## Given information
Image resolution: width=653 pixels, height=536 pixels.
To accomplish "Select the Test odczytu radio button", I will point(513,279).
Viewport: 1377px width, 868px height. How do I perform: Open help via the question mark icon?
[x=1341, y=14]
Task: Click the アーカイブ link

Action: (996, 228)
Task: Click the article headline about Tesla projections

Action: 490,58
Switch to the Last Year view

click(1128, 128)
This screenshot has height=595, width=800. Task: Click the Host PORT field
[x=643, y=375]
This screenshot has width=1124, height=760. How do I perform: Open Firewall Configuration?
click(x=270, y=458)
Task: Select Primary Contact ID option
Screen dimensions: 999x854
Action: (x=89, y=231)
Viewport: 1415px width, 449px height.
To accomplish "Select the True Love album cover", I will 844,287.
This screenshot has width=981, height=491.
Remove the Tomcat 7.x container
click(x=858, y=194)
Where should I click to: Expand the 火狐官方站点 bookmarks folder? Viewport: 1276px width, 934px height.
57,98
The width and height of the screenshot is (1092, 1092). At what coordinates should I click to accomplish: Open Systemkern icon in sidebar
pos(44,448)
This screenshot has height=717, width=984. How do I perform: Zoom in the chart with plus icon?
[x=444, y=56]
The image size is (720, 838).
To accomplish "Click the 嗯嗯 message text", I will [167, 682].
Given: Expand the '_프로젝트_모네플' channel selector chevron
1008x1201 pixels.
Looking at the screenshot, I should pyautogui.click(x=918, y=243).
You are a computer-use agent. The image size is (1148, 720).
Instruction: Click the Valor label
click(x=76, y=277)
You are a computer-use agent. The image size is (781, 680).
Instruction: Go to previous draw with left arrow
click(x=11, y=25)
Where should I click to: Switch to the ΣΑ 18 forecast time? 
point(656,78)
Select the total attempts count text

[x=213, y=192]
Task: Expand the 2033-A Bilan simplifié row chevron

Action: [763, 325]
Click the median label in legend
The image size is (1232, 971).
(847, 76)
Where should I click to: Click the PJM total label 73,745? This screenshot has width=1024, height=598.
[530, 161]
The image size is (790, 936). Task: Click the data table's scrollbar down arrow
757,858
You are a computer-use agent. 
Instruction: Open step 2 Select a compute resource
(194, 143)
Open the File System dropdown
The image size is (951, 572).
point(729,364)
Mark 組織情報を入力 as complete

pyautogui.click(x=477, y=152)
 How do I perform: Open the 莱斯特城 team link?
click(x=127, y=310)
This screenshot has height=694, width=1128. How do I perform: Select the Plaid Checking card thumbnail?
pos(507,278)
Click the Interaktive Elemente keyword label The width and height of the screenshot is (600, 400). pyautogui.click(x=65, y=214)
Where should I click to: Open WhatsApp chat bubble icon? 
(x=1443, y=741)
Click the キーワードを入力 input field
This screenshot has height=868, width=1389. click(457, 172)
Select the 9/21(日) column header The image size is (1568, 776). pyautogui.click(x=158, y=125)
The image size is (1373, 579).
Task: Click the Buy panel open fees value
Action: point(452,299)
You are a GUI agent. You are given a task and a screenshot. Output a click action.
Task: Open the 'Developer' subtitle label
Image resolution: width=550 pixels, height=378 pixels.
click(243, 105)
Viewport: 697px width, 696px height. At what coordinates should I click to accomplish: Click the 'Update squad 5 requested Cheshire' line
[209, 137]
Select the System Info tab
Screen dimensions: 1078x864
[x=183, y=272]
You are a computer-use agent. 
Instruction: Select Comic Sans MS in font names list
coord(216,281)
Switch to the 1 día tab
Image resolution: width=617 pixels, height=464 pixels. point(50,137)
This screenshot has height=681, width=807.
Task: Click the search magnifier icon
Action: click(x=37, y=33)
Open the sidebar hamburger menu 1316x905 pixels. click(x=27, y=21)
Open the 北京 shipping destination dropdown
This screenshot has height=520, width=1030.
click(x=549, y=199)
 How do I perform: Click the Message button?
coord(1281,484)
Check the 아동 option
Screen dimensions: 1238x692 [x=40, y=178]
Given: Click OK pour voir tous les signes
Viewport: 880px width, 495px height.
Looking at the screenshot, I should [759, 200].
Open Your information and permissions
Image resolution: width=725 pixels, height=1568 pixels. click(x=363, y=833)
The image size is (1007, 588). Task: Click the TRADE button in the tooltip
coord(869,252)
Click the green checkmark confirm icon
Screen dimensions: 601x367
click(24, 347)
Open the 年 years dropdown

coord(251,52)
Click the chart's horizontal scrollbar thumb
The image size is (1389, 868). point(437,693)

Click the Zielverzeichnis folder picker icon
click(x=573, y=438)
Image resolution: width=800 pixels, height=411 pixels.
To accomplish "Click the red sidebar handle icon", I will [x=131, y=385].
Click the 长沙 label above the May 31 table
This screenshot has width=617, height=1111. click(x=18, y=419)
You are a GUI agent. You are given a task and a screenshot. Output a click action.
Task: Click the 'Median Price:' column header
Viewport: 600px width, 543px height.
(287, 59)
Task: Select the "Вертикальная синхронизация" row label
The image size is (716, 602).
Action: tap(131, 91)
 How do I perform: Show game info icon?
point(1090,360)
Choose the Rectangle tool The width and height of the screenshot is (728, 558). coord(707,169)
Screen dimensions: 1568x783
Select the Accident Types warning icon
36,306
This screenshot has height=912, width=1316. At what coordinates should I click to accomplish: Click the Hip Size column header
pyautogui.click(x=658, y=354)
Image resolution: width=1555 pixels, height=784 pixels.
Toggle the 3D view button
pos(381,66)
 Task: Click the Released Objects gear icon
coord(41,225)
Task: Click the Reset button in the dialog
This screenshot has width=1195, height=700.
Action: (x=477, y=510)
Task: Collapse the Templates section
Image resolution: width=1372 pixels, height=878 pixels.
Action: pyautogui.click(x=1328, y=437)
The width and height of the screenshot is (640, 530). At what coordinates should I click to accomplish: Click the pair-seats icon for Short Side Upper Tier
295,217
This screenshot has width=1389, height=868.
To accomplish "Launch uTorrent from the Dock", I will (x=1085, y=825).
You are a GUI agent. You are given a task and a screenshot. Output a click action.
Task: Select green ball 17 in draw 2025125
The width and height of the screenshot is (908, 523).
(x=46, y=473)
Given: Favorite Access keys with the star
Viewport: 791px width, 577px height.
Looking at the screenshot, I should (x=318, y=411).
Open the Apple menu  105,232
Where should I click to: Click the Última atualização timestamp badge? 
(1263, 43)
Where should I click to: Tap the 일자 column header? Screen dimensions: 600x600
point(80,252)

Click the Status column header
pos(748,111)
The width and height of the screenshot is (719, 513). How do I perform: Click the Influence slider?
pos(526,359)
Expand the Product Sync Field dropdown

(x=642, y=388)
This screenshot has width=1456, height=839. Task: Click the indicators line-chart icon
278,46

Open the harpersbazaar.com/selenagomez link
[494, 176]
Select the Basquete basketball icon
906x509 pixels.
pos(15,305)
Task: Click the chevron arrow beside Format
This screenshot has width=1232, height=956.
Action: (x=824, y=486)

## Problem to solve
Output the lines from the start of the records through the line containing "[x=213, y=192]" as a numbered list, omitting any blank lines.

## The answer
1. Image resolution: width=653 pixels, height=536 pixels.
2. To accomplish "Select the Test odczytu radio button", I will point(513,279).
3. Viewport: 1377px width, 868px height. How do I perform: Open help via the question mark icon?
4. [x=1341, y=14]
5. Task: Click the アーカイブ link
6. Action: (996, 228)
7. Task: Click the article headline about Tesla projections
8. Action: 490,58
9. Switch to the Last Year view
10. click(1128, 128)
11. This screenshot has height=595, width=800. Task: Click the Host PORT field
12. [x=643, y=375]
13. This screenshot has width=1124, height=760. How do I perform: Open Firewall Configuration?
14. click(x=270, y=458)
15. Task: Select Primary Contact ID option
16. Screen dimensions: 999x854
17. Action: (x=89, y=231)
18. Viewport: 1415px width, 449px height.
19. To accomplish "Select the True Love album cover", I will 844,287.
20. This screenshot has width=981, height=491.
21. Remove the Tomcat 7.x container
22. click(x=858, y=194)
23. Where should I click to: Expand the 火狐官方站点 bookmarks folder? Viewport: 1276px width, 934px height.
24. 57,98
25. The width and height of the screenshot is (1092, 1092). At what coordinates should I click to accomplish: Open Systemkern icon in sidebar
26. pos(44,448)
27. This screenshot has height=717, width=984. How do I perform: Zoom in the chart with plus icon?
28. [x=444, y=56]
29. The image size is (720, 838).
30. To accomplish "Click the 嗯嗯 message text", I will [167, 682].
31. Given: Expand the '_프로젝트_모네플' channel selector chevron
32. 1008x1201 pixels.
33. Looking at the screenshot, I should pyautogui.click(x=918, y=243).
34. You are a computer-use agent. The image size is (1148, 720).
35. Instruction: Click the Valor label
36. click(x=76, y=277)
37. You are a computer-use agent. The image size is (781, 680).
38. Instruction: Go to previous draw with left arrow
39. click(x=11, y=25)
40. Where should I click to: Switch to the ΣΑ 18 forecast time? 
41. point(656,78)
42. Select the total attempts count text
43. [x=213, y=192]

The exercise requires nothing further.